Extrait
===============

J'ai exercé sous préjugés

ELSA*, GÉNÉRALISTE LIBÉRALE. Je reçois une patiente maghrébine qui présente une maladie de Crohn rassurante. Elle a été arrêtée par mon confrère, mais je veux lui faire reprendre le travail, parasitée par le fameux « syndrome méditerranéen » qui veut que les patientes méridionales se plaignent davantage que les autres. Mon ton devient désagréable, elle se sent coincée… et me confie qu’elle est harcelée au travail. Elle était en réalité en syndrome dépressif avec psychosomatisation ! Résultat : j’ai prolongé son congé et l’ai mise sous anxiolytiques. Son état s’améliore depuis et elle verra bientôt le psychiatre !

===============

Enregistrements extraits
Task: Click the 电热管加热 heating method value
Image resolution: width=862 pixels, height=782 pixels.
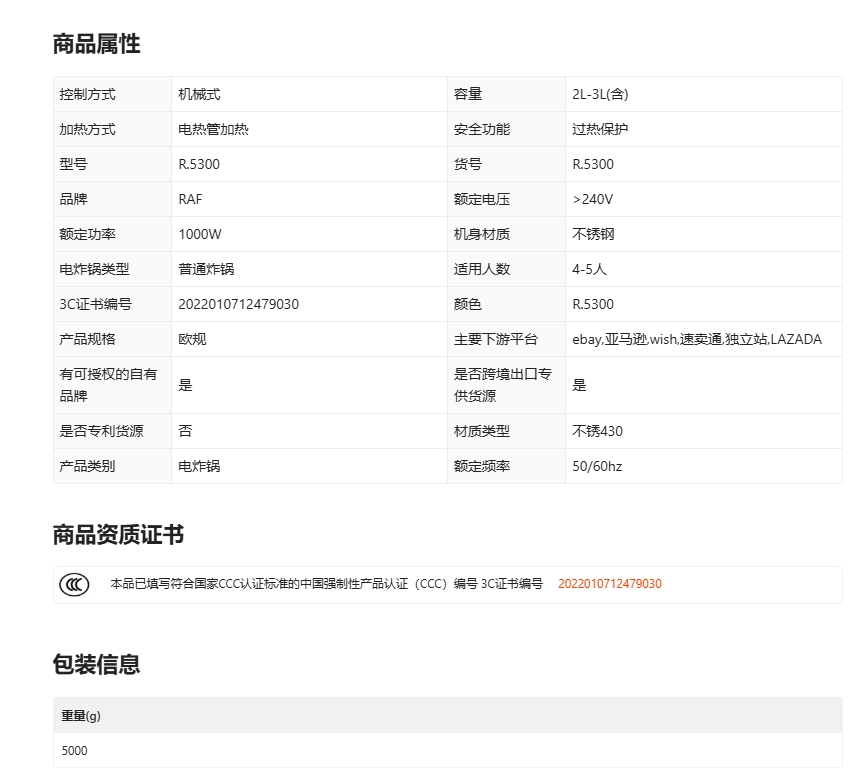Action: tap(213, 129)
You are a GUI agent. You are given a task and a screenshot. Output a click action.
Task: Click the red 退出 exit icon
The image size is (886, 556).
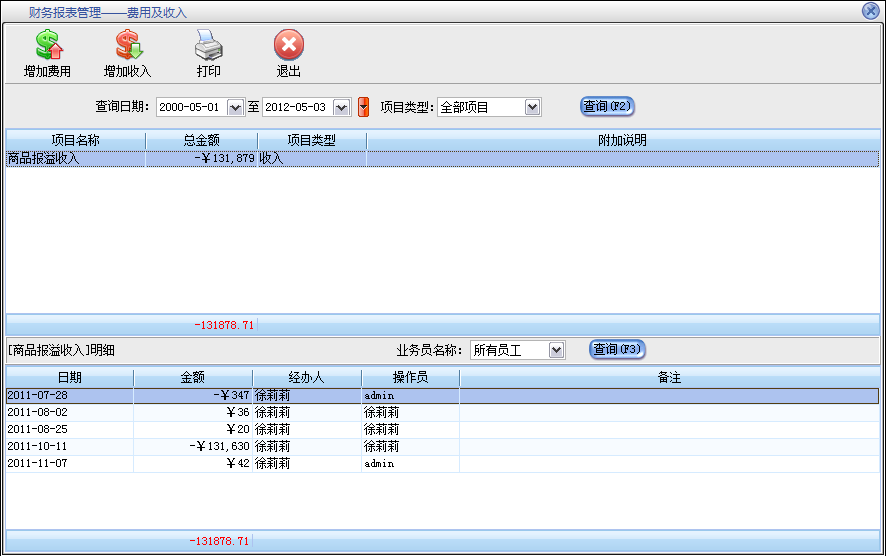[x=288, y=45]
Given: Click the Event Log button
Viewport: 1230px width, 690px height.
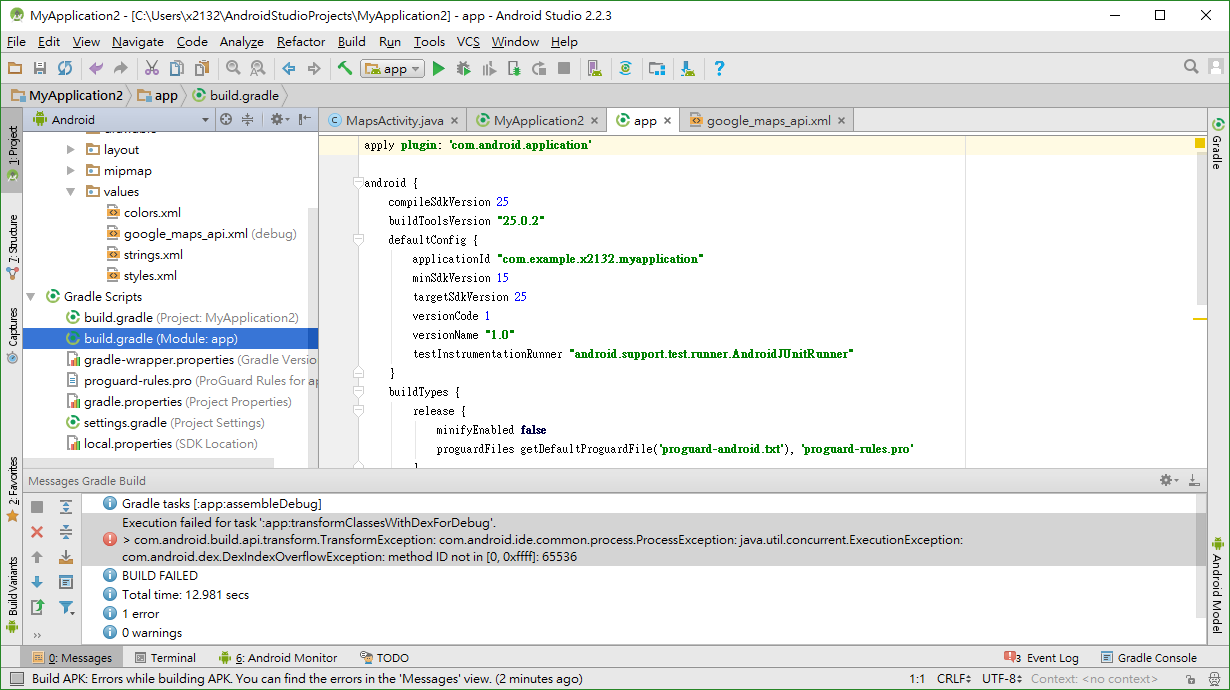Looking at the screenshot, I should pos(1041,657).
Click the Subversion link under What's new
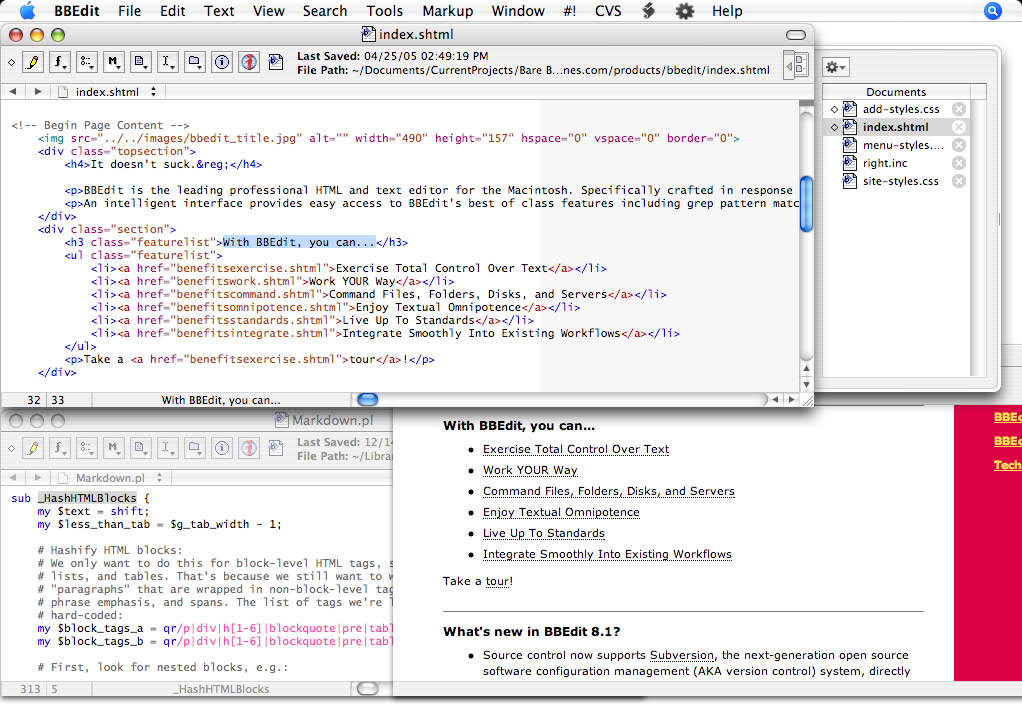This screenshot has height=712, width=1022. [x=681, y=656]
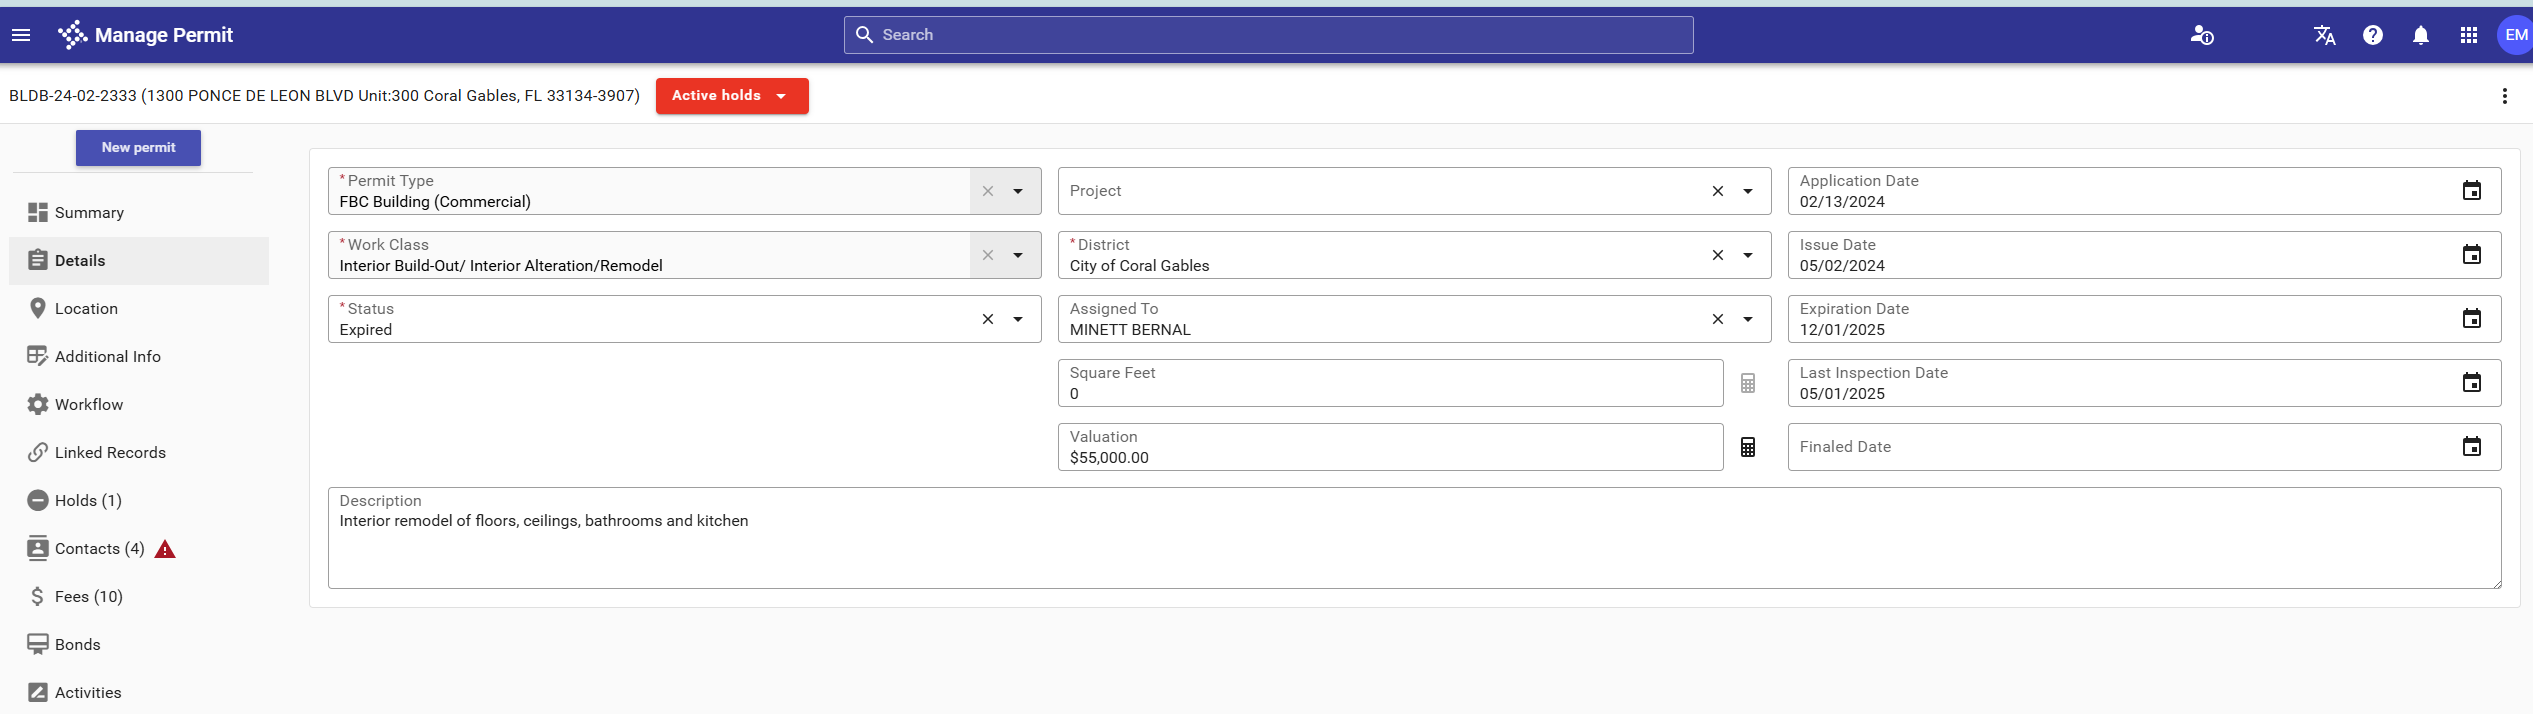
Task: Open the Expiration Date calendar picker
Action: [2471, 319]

===============

Série d'exercices
• A. Résumez l'extrait en deux phrases.
• B. Recopiez à l'identique le passage de l'extrait qui s'ouvre sur les mots « J'ai exercé sous » et se clôt sur « le psychiatre ! ».
• C. Traduisez en anglais la phrase suivante de l'extrait : « Résultat : j’ai prolongé son congé et l’ai mise sous anxiolytiques. »
Les enregistrements ne sont d'aucune utilité pour cet exercice.

Réponses par tâche
• A. Une généraliste libérale, influencée par le préjugé du « syndrome méditerranéen », voulait faire reprendre le travail à une patiente maghrébine atteinte d'une maladie de Crohn rassurante. La patiente lui a confié être harcelée au travail et souffrait en réalité d'un syndrome dépressif avec psychosomatisation, si bien que la médecin a prolongé son congé et l'a mise sous anxiolytiques.

• B.
J'ai exercé sous préjugés

ELSA*, GÉNÉRALISTE LIBÉRALE. Je reçois une patiente maghrébine qui présente une maladie de Crohn rassurante. Elle a été arrêtée par mon confrère, mais je veux lui faire reprendre le travail, parasitée par le fameux « syndrome méditerranéen » qui veut que les patientes méridionales se plaignent davantage que les autres. Mon ton devient désagréable, elle se sent coincée… et me confie qu’elle est harcelée au travail. Elle était en réalité en syndrome dépressif avec psychosomatisation ! Résultat : j’ai prolongé son congé et l’ai mise sous anxiolytiques. Son état s’améliore depuis et elle verra bientôt le psychiatre !

• C. Result: I extended her leave and put her on anti-anxiety medication.